DATA SECTION:
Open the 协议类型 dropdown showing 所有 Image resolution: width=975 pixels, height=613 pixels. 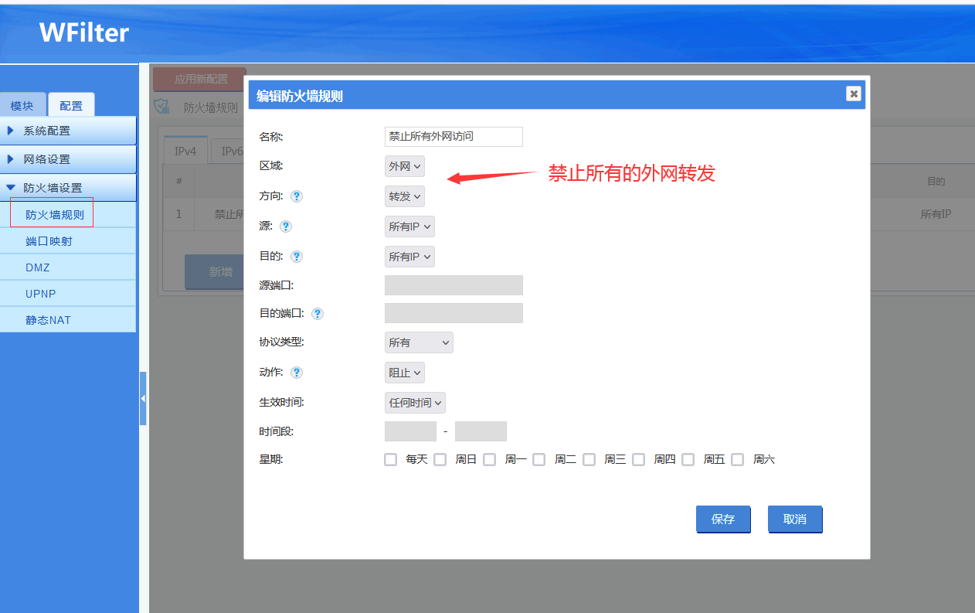pyautogui.click(x=419, y=342)
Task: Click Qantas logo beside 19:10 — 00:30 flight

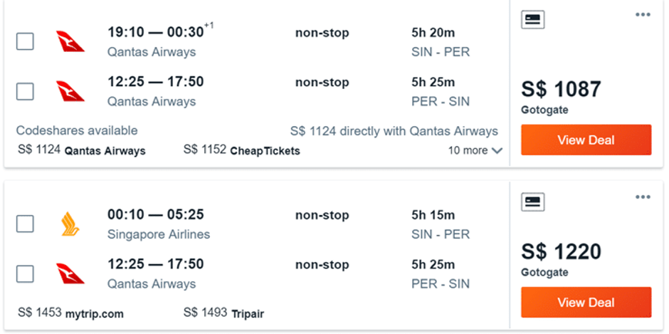Action: (70, 41)
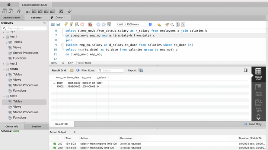Click the open SQL script folder icon
268x150 pixels.
click(x=53, y=24)
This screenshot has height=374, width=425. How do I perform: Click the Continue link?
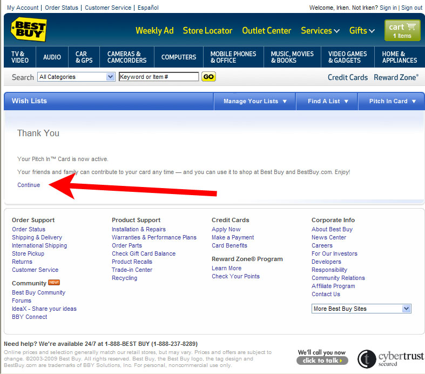pos(29,185)

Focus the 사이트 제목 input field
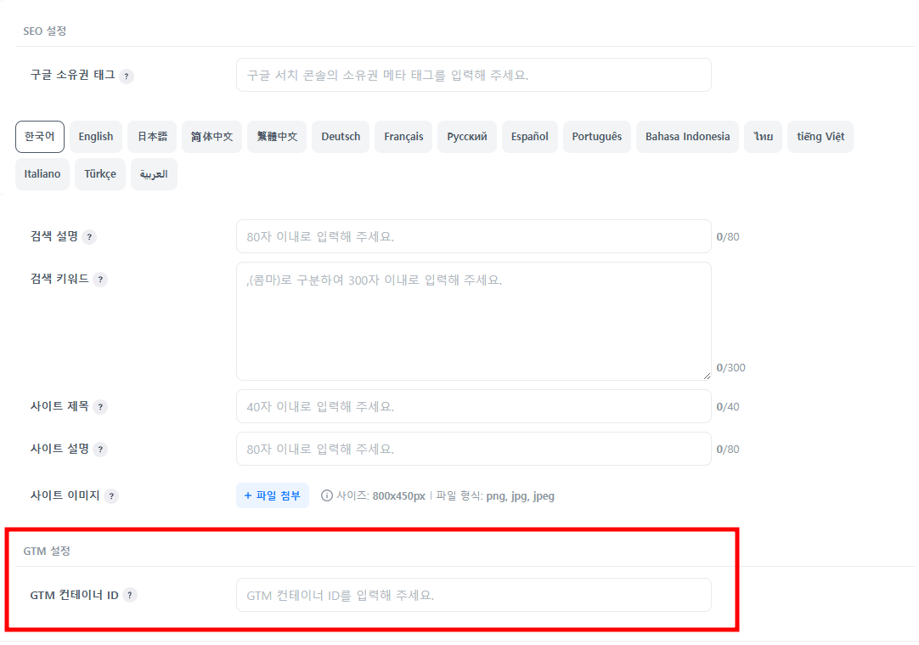tap(473, 407)
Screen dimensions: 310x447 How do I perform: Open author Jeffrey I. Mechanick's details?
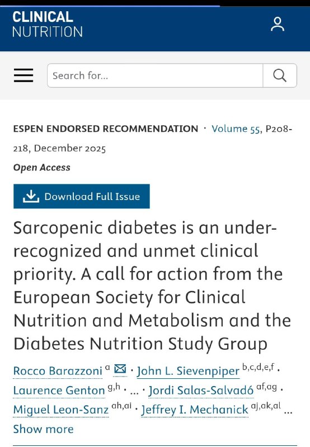(x=195, y=410)
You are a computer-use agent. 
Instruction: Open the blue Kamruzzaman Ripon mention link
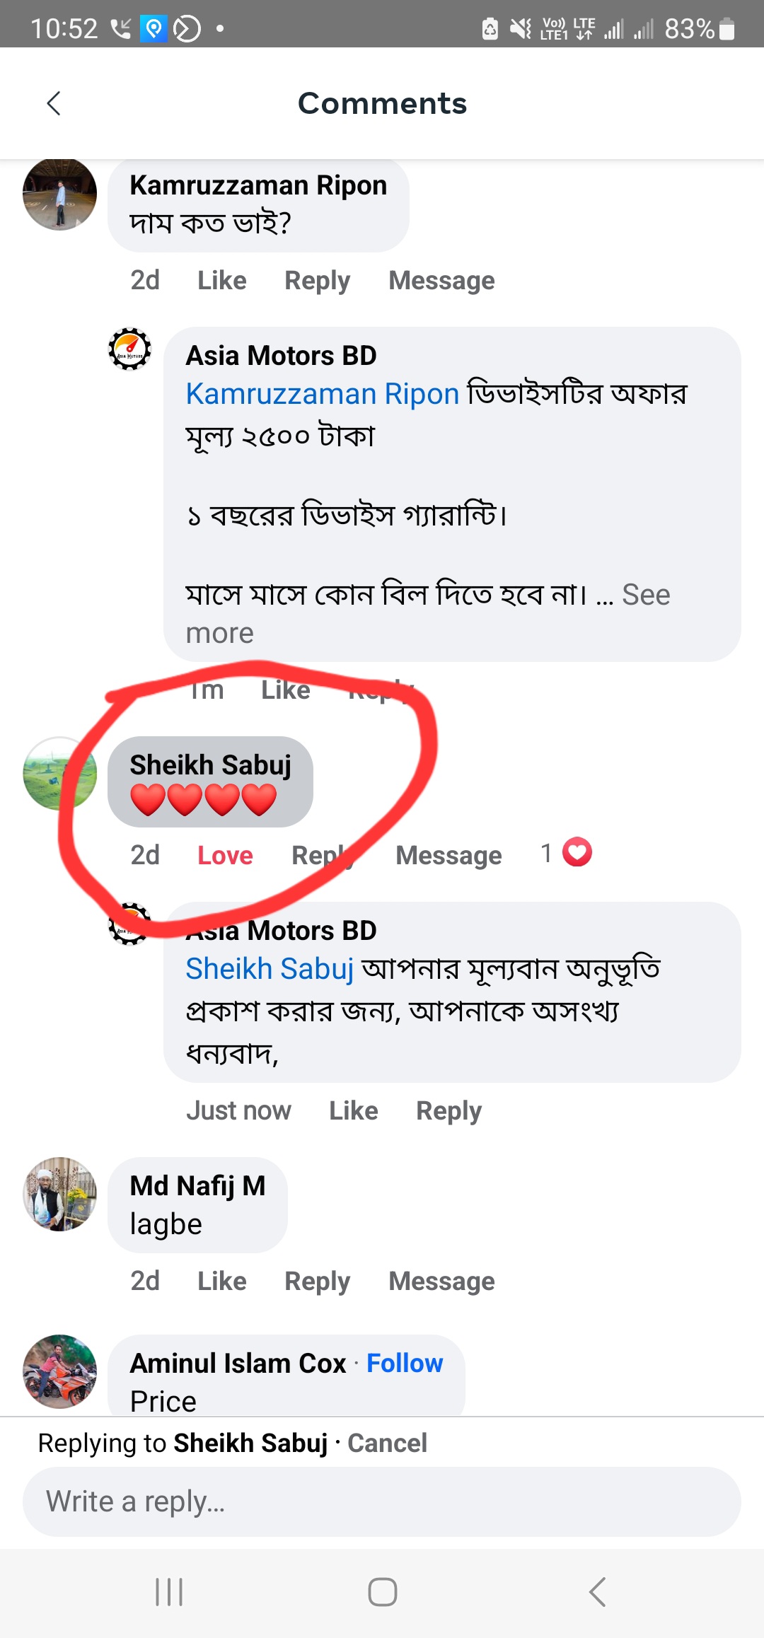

WORK TO BE COMPLETED:
Once the line holding "Screen dimensions: 310x447" is found, set it down along with every line after it through the end of the entries, exactly, leaving the pictures out.

RESPONSE TO THE EXERCISE:
Screen dimensions: 310x447 How do I perform: Open author Jeffrey I. Mechanick's details?
(x=195, y=410)
You are a computer-use agent. 
Instruction: Open the blue Kamruzzaman Ripon mention link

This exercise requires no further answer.